Rotem Cooper said he is the oldest son of Aviram Cooper, soon to be 85, and Nurit Cooper, 79. My father Aviram was among the founders of Kibbutz Nir Oz. I grew up on Kibbutz Nir Oz [which] suffers maybe more than any other community. One out of four was either murdered or kidnaped in that community of 400. My father was among the pioneers who came to a piece of the desert to build a kibbutz. My mother came about five years later. That is where they met…”
“For us personally, it all started on that dreadful morning, the black Sabbath, the 7th of October. We heard there was a barrage; it was a Friday night here in San Diego. We were sitting in our sukkah. I called my parents. They told us that they needed to lock themselves in the safe room. We were able to talk to them a couple of times and then the phone got disconnected. We couldn’t connect with them anymore. It was many long hours until the soldiers came and that was when we learned that they were not at their home. The assumption was that they were kidnaped. The phone of my father was located in Gaza Strip, so we kind of assumed that they got kidnaped; they are there, most likely, but we didn’t know anything for sure. It was a long time – two weeks and two days – when the news about my mom all of a sudden surfaced. I was actually just in Washington D.C. as part of a delegation to meet with senators and such, when all of a sudden news about the release of my mother came out. Of course, I returned immediately and went back to Israel.”
He said there was “a lot of excitement” about his mother’s release and “sadness because my father is still there,” adding that 70 members of the Nir Oz community are still being held in Gaza. He said his mother had a “severely broken shoulder, but other than that she is okay,’ doing better every day. She is staying with Rotem’s sister, as there really ‘is no place to come back to; I have been to my parents’ house” and saw “the armor-piercing bullets that went through the door.” He said his parents, luckily, were not standing behind the door of the ‘safe room’ (fortified against rocket attacks, not against ground attack) like other members of the Nir Oz community did.
He said every fourth or fifth house in the kibbutz had been burned, or damaged with rocket-propelled grenades fired by the terrorists. “It is just unimaginable what happened in that community for 10 hours with no help with the IDF.”
Rabbis from three different Jewish movements offered prayers and reflections during the program. They included Conservative Rabbi Ron Schulman of Congregation Beth El; Reform Rabbi Alexis Berk of Temple Solel; and Reconstructionist Rabbi Yael Ridberg of Congregation Dor Hadash. Other participants included Betzy Lynch, chief executive officer of the Lawrence Family JCC and Israeli poet Maya Tevet Dayan, who currently is a guest lecturer at San Diego State University.

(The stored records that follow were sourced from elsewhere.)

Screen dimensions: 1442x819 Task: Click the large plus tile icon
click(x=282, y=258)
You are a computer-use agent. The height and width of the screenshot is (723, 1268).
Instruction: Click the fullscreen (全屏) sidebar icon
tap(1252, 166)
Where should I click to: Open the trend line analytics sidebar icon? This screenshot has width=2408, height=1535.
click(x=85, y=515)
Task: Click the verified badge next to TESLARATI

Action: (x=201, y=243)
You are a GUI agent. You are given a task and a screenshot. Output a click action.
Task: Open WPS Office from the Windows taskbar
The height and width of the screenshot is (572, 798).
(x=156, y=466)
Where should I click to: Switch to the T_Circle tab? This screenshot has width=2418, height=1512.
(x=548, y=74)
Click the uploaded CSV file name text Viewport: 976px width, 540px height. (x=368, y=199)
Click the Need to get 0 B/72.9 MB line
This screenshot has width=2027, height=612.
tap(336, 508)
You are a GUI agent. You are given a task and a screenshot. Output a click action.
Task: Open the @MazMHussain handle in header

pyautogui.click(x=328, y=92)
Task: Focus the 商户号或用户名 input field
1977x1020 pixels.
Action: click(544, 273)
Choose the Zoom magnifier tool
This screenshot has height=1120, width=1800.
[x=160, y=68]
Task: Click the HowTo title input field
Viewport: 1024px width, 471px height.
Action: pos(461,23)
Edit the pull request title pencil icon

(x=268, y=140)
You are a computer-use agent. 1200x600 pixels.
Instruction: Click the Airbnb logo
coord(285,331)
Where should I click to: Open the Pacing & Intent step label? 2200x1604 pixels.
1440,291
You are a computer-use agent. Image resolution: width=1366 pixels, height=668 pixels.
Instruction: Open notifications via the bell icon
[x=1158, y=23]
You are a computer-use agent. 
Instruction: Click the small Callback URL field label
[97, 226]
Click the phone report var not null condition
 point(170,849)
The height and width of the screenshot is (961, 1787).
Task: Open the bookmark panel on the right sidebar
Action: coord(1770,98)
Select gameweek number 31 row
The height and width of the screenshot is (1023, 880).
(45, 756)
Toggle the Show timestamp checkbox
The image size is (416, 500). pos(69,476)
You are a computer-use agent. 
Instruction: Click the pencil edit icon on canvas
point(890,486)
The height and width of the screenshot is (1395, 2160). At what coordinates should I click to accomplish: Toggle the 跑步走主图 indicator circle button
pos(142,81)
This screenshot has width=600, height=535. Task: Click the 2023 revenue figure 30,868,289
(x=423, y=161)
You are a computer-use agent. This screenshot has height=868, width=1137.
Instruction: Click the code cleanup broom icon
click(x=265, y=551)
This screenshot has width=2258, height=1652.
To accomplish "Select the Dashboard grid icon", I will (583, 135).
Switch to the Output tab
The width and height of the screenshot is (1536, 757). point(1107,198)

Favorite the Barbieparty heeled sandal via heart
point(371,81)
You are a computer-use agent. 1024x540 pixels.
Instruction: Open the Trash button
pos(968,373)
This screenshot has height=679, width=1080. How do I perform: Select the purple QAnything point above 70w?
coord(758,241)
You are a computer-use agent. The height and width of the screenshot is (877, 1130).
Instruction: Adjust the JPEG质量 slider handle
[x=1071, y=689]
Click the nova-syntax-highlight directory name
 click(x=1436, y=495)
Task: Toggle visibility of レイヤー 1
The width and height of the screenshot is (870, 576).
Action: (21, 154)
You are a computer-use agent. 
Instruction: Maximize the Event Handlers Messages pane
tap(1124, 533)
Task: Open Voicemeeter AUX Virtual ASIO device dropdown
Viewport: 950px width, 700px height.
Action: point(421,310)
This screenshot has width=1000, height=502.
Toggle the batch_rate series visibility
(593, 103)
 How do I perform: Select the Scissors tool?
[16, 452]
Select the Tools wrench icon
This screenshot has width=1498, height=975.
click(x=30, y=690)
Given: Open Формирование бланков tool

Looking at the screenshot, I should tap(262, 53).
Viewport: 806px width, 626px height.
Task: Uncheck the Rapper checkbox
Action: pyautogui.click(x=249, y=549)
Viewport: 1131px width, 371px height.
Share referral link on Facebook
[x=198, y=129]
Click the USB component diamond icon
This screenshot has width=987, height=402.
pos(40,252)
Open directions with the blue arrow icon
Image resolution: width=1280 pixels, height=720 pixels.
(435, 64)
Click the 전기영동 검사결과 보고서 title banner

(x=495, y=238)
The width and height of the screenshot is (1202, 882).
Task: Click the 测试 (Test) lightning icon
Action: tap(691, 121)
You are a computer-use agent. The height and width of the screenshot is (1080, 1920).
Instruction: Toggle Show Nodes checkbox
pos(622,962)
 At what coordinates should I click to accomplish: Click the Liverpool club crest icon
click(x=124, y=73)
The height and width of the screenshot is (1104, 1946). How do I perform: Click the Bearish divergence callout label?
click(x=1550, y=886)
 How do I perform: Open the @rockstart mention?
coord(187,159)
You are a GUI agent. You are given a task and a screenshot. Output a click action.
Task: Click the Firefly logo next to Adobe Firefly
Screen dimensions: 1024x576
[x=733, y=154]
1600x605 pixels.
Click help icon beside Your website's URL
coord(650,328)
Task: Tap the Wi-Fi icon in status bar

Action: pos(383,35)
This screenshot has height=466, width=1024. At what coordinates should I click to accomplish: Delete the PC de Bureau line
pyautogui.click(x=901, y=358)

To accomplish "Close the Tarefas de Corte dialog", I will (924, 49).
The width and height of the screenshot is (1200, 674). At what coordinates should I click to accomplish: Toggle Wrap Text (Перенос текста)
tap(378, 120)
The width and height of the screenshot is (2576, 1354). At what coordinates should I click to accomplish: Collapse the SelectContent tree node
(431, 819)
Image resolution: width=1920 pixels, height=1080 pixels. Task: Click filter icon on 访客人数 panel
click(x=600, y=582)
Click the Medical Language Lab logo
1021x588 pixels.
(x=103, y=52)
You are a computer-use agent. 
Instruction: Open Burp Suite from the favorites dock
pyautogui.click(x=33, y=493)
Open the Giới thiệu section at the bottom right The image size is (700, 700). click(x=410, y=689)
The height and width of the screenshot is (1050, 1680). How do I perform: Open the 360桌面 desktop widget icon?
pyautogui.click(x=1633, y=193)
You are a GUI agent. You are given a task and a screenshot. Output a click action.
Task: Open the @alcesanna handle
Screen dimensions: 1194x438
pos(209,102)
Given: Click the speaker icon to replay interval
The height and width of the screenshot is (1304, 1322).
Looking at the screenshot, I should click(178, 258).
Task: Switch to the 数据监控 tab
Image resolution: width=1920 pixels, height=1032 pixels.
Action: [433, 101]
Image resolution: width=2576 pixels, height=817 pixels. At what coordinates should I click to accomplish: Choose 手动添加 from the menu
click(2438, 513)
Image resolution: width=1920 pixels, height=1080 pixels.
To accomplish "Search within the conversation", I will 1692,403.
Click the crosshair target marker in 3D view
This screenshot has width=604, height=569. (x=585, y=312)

The program also included a violin solo of “Eli, Eli” as photographs of the hostages were flashed on the screen, as well as a showing of the video, “Planet of Tears” about Hersh Goldberg-Polin, narrated by his mother Rachel. She said that Hersh was among the attendees of the musical “Festival of Unity and Love” in southern Israel, where more than 200 people, mostly young men and women, were slaughtered by the Hamas terrorists.
One of Hersh’s arms was blown off from the elbow by the blast of a grenade thrown into the bomb shelter where he fled for safety. Hersh’s cellphone was traced to Gaza on the morning of October 7, and “since then,” said his mother, “we know nothing.”
Before the vigil was ended, a quiet moment of reflection was called for “to think about how we can act.” There appeared on the screen a poignant image from Leichtag Commons in Encinitas of some 240 empty chairs, each with a picture of a hostage taped to its back and a yellow bouquet placed on its seat.